Directions for this task: From the listing below, output only the lines starting at the line that has "Switch to the 商品类目 tab" and ending at the line that has "Task: Click the word", exactly as they appear, ends included.

Exercise data:
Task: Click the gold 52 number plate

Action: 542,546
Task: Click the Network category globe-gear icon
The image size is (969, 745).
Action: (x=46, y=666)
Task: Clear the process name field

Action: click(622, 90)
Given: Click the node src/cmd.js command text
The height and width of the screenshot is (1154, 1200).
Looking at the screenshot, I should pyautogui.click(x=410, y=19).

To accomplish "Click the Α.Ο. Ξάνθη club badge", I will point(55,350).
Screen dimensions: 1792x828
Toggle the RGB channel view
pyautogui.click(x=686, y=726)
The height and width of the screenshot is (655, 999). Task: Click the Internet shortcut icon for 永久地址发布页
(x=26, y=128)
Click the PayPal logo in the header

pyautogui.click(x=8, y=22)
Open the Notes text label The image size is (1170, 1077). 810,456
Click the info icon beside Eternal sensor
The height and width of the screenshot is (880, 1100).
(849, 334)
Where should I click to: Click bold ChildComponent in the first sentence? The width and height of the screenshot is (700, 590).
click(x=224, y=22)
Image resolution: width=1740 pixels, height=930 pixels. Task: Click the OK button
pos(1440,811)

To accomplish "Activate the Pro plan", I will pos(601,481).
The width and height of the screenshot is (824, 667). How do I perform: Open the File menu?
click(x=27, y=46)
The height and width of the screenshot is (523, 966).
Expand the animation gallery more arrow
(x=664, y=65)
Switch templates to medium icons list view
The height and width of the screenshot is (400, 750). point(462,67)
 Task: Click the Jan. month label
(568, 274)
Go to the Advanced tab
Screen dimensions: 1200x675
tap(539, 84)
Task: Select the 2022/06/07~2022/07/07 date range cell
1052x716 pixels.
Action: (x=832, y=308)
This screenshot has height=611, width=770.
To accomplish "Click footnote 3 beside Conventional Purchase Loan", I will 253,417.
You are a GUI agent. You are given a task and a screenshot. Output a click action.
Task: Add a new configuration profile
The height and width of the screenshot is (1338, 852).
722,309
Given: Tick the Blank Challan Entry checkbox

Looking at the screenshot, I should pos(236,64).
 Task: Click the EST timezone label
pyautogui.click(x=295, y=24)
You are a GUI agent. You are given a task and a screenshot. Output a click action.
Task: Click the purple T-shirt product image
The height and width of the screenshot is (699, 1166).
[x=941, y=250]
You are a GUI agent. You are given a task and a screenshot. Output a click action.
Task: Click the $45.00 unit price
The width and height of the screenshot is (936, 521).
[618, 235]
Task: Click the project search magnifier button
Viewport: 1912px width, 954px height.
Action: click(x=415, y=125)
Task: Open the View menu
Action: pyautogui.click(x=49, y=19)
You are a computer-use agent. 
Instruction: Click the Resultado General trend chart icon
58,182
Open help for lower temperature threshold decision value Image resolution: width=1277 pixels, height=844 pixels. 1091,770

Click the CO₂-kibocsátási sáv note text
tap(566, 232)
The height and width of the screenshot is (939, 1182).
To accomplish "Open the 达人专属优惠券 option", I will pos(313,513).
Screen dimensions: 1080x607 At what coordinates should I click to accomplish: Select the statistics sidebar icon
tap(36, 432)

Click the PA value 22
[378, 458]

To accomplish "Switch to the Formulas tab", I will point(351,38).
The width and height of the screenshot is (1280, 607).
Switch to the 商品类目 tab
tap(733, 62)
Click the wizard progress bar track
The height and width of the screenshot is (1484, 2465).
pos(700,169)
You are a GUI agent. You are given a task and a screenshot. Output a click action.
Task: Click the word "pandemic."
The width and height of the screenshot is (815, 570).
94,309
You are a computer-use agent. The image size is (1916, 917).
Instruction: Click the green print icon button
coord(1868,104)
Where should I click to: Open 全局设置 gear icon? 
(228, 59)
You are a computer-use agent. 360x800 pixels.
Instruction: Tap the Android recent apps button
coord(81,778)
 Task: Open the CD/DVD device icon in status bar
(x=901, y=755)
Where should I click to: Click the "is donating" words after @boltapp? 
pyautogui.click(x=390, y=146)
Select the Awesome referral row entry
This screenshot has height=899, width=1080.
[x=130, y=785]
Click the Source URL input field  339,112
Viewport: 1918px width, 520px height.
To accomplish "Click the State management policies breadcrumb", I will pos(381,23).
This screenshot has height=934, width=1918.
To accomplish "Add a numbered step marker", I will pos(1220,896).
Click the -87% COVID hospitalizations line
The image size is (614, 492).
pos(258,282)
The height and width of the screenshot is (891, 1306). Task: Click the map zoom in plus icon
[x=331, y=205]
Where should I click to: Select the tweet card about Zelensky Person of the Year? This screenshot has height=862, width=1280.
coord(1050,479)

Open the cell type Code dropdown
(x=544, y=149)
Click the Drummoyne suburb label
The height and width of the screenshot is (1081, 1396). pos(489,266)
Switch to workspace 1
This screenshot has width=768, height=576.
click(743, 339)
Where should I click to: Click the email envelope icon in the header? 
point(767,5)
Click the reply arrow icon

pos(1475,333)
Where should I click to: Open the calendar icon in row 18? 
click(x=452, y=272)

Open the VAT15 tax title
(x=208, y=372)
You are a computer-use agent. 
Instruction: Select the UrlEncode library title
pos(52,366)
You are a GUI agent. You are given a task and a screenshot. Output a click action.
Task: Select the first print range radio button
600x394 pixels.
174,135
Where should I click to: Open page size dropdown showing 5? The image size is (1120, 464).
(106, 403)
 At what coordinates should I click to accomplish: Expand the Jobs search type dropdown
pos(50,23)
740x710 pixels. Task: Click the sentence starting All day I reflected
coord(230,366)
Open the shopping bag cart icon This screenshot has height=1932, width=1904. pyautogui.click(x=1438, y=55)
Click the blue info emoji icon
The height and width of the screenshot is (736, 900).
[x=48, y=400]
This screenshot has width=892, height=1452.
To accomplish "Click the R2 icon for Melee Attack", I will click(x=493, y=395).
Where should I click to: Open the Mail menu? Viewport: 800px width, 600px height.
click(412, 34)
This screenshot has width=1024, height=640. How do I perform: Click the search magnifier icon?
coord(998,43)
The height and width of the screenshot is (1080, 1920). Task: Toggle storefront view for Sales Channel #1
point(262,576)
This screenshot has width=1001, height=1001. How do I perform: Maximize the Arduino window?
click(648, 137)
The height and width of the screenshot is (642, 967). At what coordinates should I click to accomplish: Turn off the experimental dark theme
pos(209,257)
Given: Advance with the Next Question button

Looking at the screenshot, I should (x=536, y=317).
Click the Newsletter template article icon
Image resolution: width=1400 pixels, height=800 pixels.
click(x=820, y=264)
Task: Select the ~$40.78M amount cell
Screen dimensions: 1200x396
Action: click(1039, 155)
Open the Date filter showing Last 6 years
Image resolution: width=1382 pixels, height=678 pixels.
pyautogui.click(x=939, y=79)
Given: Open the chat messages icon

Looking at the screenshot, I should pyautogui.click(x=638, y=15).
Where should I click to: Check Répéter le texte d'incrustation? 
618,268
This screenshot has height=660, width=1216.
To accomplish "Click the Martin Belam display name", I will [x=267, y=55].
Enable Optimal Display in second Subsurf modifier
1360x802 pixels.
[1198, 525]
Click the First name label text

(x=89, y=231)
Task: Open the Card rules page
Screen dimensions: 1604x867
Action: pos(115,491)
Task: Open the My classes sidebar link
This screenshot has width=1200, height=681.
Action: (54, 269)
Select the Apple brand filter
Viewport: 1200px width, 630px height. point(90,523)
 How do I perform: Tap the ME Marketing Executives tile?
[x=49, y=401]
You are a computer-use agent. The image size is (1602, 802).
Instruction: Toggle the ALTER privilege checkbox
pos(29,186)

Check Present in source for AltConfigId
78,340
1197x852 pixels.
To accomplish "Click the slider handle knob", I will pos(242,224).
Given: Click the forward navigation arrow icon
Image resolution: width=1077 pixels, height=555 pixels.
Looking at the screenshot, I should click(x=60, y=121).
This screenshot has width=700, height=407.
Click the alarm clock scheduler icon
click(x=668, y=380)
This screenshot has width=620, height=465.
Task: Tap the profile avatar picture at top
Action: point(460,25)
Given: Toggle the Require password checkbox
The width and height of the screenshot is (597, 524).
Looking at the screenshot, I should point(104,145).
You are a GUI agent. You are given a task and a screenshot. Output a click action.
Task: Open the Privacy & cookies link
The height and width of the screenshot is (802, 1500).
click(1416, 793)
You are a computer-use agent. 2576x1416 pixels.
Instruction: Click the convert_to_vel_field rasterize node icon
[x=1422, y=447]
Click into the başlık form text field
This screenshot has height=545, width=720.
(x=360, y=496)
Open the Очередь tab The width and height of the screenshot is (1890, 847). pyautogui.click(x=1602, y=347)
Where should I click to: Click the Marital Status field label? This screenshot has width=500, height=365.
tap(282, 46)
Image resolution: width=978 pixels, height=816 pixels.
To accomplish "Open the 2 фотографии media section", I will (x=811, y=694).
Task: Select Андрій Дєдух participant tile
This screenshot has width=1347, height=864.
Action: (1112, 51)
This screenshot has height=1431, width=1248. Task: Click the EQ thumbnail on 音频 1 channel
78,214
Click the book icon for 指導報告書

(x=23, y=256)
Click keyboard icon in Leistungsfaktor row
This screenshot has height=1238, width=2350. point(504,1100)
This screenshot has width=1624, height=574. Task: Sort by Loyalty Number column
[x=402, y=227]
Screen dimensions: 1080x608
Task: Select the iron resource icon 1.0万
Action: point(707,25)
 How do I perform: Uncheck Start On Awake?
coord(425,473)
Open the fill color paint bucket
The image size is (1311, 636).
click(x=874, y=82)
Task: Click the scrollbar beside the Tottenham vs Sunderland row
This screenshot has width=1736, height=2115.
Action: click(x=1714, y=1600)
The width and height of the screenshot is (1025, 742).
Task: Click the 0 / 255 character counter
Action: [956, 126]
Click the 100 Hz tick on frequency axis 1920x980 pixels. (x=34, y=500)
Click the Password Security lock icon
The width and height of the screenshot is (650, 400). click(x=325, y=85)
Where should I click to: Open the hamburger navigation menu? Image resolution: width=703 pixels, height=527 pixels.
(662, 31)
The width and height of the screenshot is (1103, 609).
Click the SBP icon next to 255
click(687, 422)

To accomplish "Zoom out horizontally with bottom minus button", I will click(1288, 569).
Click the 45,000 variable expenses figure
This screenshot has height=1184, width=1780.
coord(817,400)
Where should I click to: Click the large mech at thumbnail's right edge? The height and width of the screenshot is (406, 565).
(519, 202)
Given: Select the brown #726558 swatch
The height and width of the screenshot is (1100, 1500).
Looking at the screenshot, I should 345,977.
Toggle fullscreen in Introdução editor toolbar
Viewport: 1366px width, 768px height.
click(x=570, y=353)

Response area:
Switch to the 商品类目 tab
tap(733, 62)
Click the wizard progress bar track
The height and width of the screenshot is (1484, 2465).
pos(700,169)
You are a GUI agent. You are given a task and a screenshot. Output a click action.
Task: Click the word "pandemic."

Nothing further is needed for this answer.